OBITUARY Glass: Martini Garnish: Olive on stick Method: Stir all ingredients with ice and strain into chilled glass. 2 shots Tanqueray London dry gin 1/8 shot La Fée Parisienne (68%) absinthe ¼ shot Noilly Prat dry vermouth Comment: What a way to go. A Dry Martini with a dash of the green fairy. 

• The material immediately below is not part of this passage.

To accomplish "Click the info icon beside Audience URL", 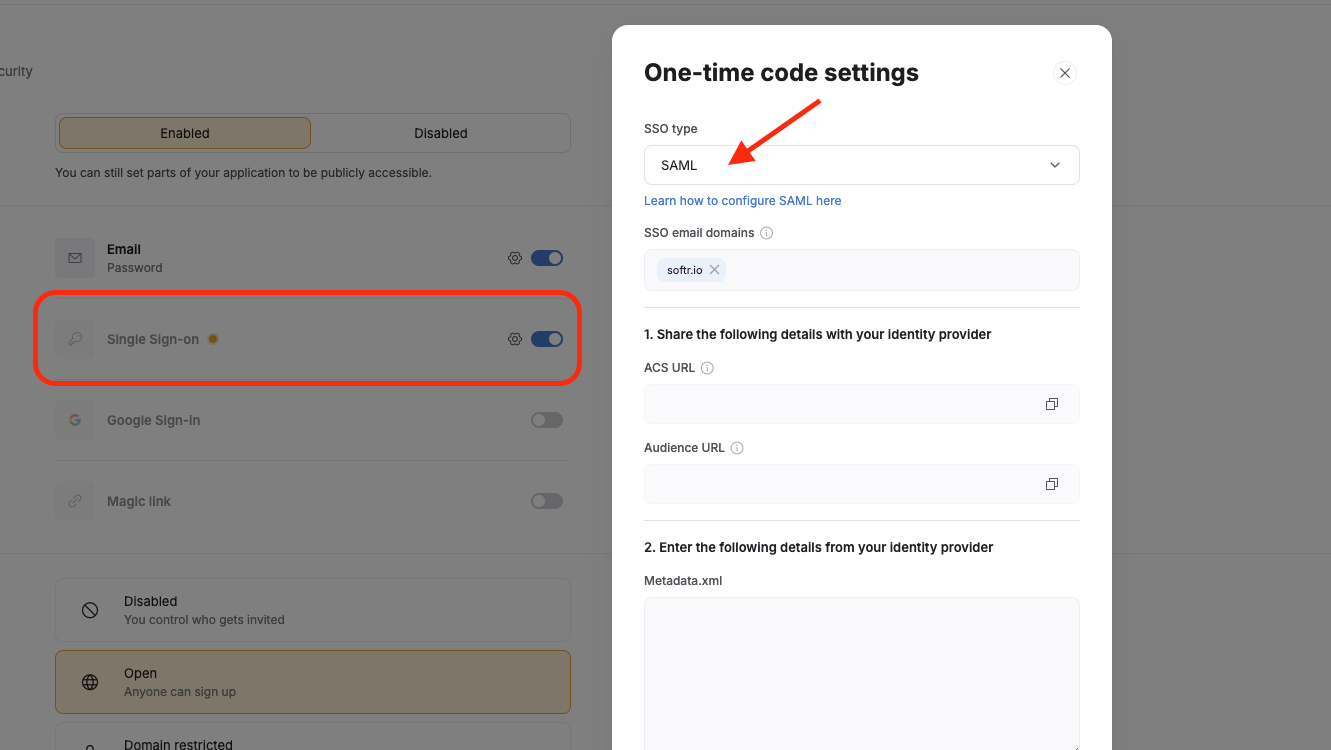I will [x=736, y=448].
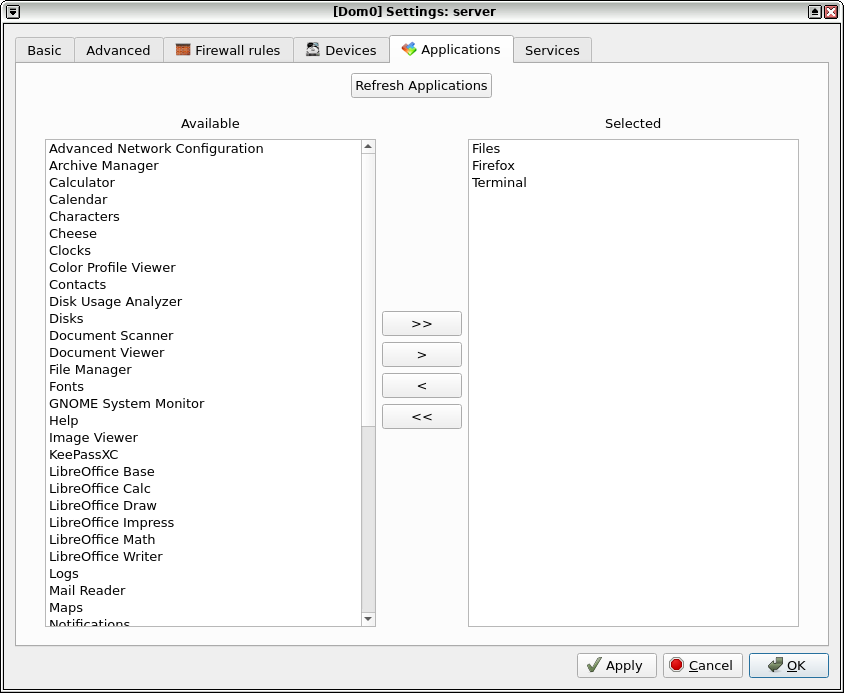Screen dimensions: 844x693
Task: Select GNOME System Monitor from Available apps
Action: pos(126,403)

ORIGINAL SIN Glass: Martini Garnish: Star anise Method: Pour absinthe into ice-filled glass and top with water. Leave the mixture to stand in the glass. Separately, stir all ingredients with ice. Finally discard contents of absinthe-coated glass and fine strain contents of shaker into absinthe washed glass. ½ shot La Fée Parisienne (68%) absinthe 2 shots Ketel One vodka ¾ shot Sake 1/8 shot Honey syrup (4 honey to 1 water) Comment: Sake and vodka with a delicate hint of honey. Origin: Created in 2009 by Spike Marchant and Simon Difford at the Cabinet Room, London, England.

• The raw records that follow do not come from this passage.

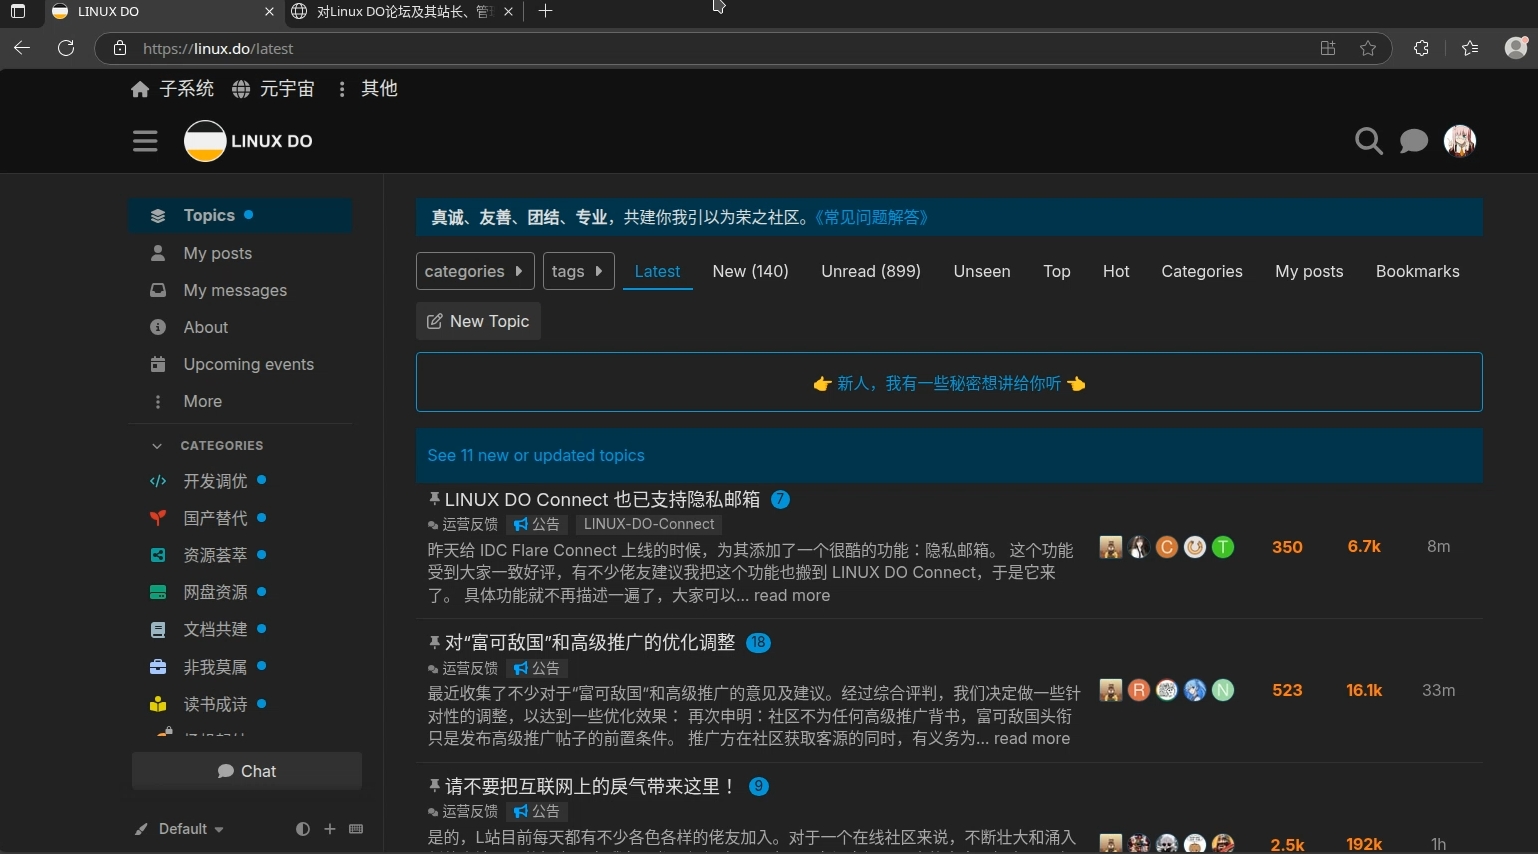Expand the More sidebar item
This screenshot has height=854, width=1538.
click(x=202, y=401)
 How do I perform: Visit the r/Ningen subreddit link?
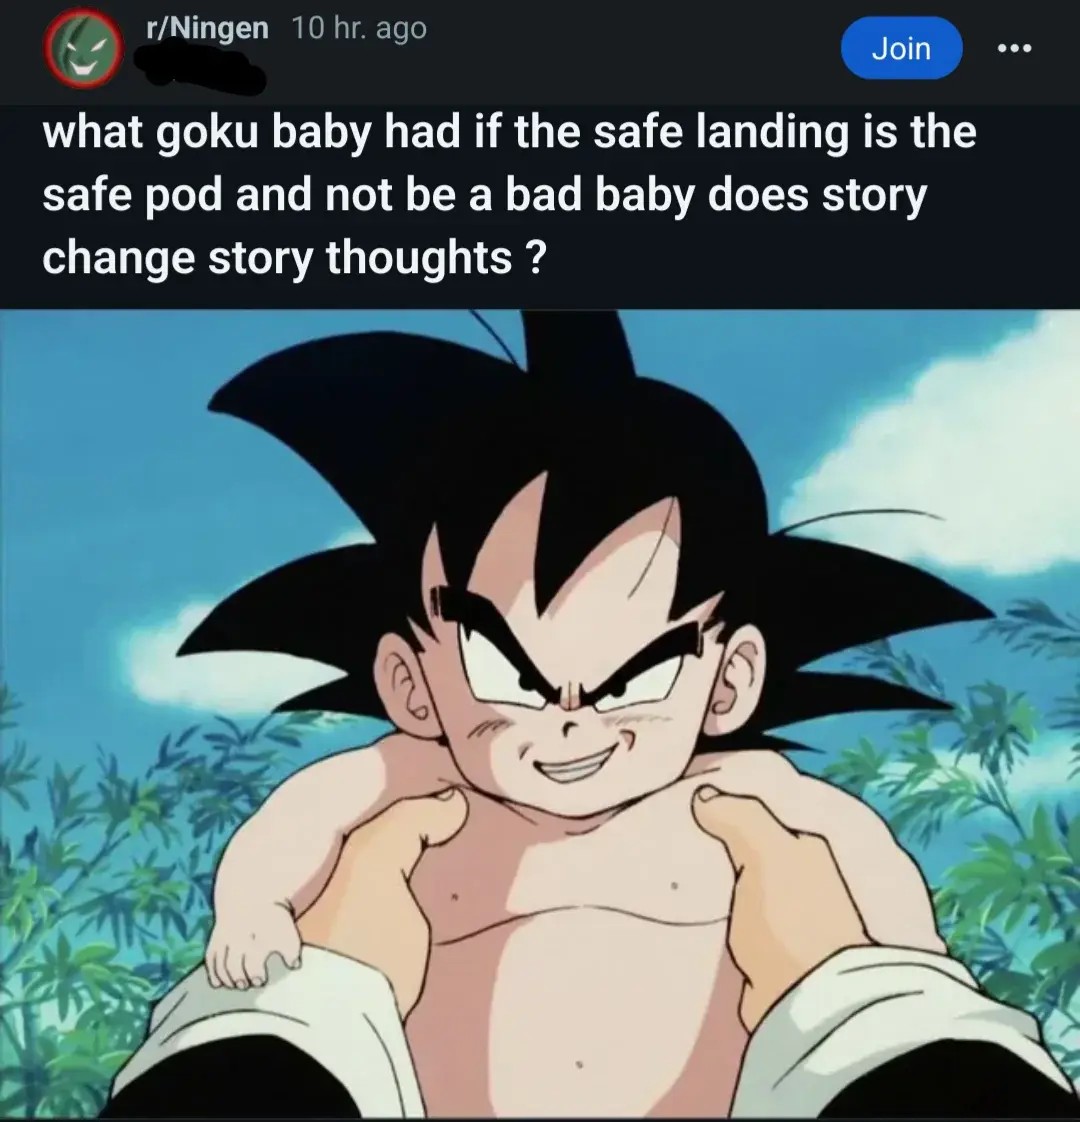pos(207,29)
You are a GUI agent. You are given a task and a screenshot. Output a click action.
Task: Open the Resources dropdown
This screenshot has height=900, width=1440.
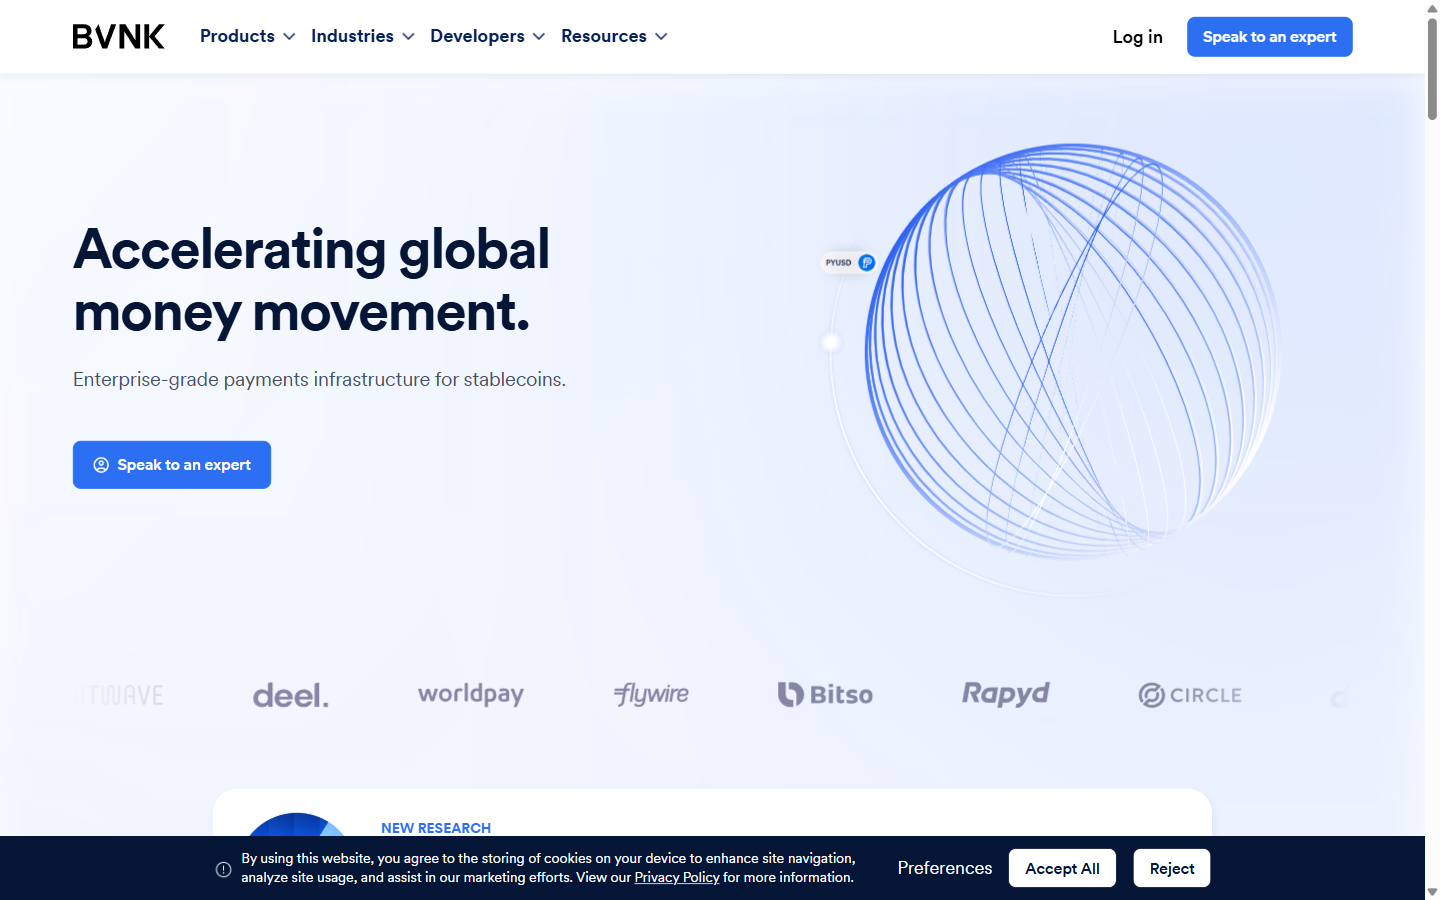[605, 36]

REMEMBER THE MAINE Glass: Old-fashioned Garnish: Lemon zest twist Method: Pour absinthe into ice-filled glass, top up with water and set to one side. Separately, pour other ingredients into an ice-filled mixing glass and stir well. Discard absinthe, water and ice from serving glass. Finally strain contents of mixing glass into the absinthe rinsed glass. 1 shot La Fée Parisienne (68%) absinthe Top up with Chilled mineral water 2 shots Bulleit bourbon whiskey ¾ shot Herring cherry brandy liqueur ¾ shot Martini Rosso sweet vermouth Origin: Adapted from a recipe by Charles H. Baker Junior. In his 1939 ‘The Gentleman's Companion' he writes of this drink, "a Hazy Memory of a Night in Havana during the Unpleasantnesses of 1933, when Each Swallow Was Punctuated with Bombs Going off on the Prado, or the Sound of 3" Shells Being Fired at the Hotel Nacional, then Haven for Certain Anti-Revolutionary Officers". The drink is named after the press slogan, which allegedly provoked the 1898 Spanish-American War. Comment: Charles H. Baker says of this twist on a Sazerac, "Treat this one with the respect it deserves, gentleman.